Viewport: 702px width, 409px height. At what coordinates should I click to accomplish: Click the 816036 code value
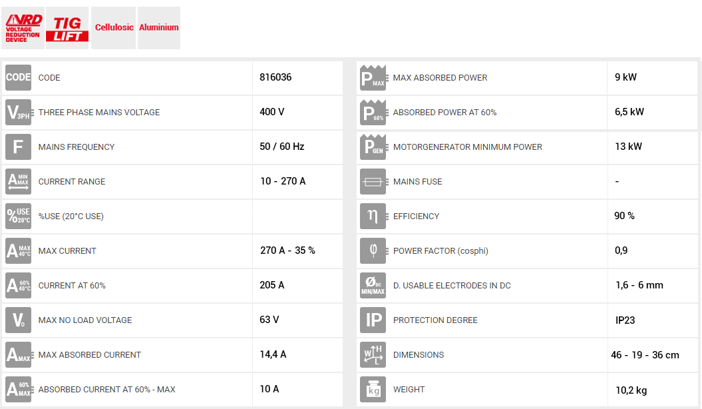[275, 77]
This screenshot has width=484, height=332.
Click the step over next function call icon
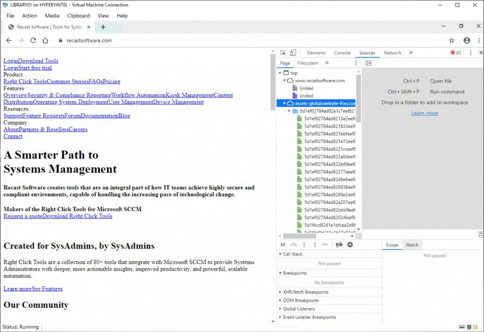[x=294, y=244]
::::
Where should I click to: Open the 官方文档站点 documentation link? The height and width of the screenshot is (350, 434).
::::
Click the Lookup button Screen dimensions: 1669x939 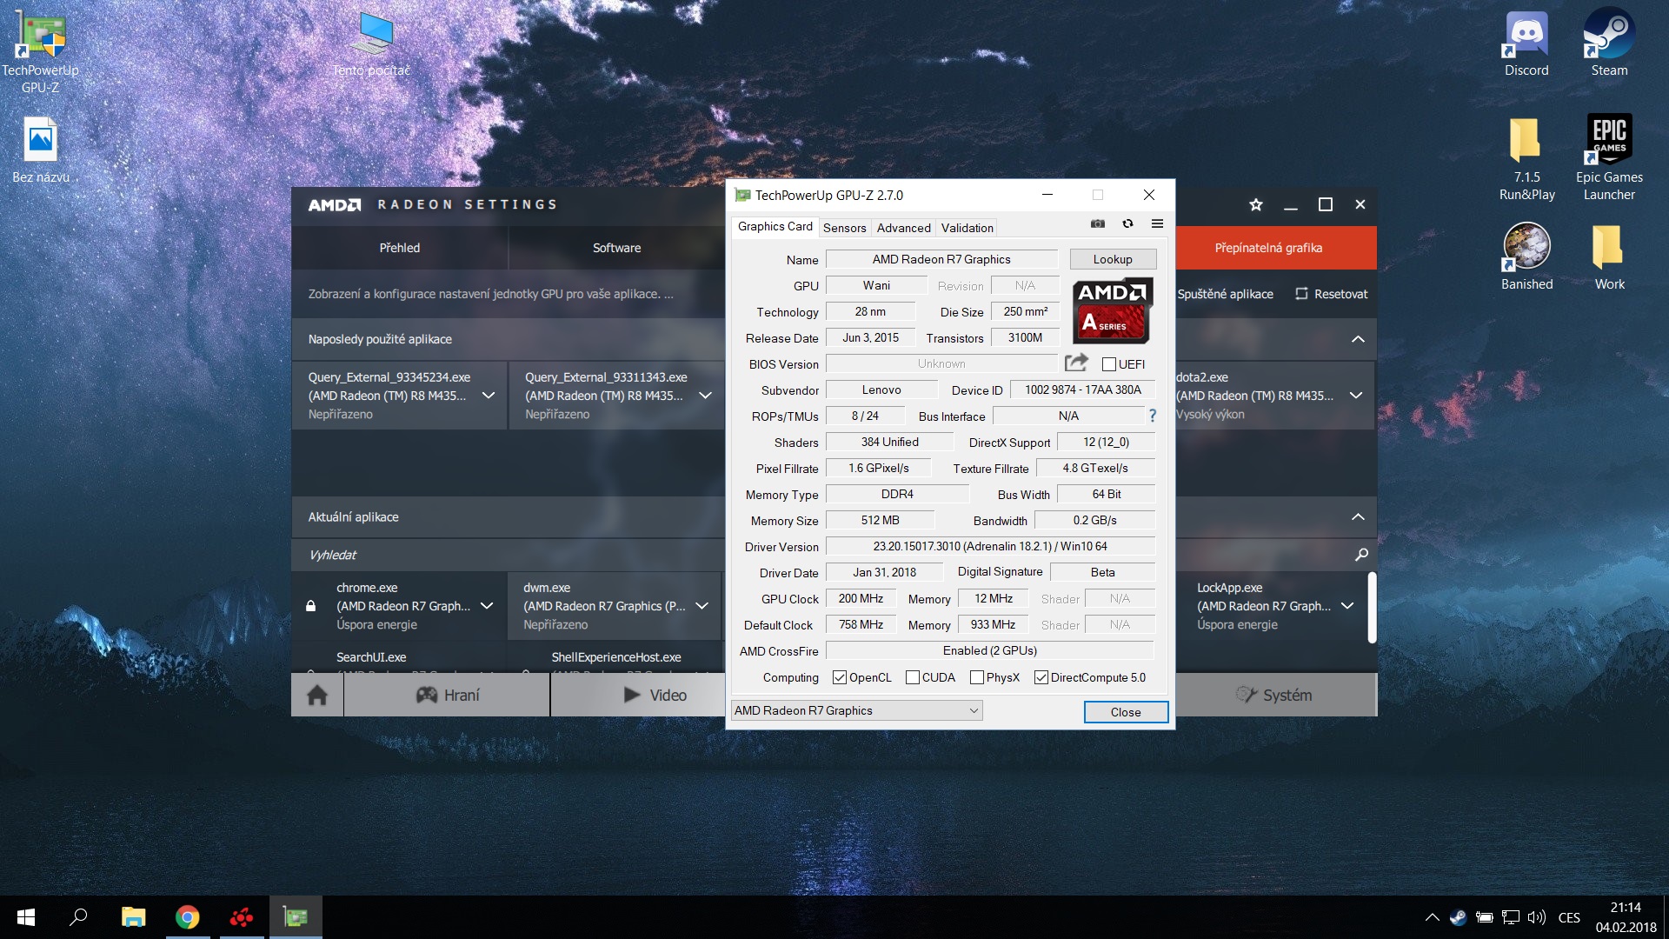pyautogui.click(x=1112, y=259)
::::
■ **Brief**
Pick out every line in the listing above that contains the word "height", and copy each one.

■ **Task answer**
Viewport: 702px width, 409px height. At what coordinates should I click to accomplish: Click the 816036 code value
This screenshot has width=484, height=332.
Where should I click to: Open the 官方文档站点 documentation link? The height and width of the screenshot is (350, 434).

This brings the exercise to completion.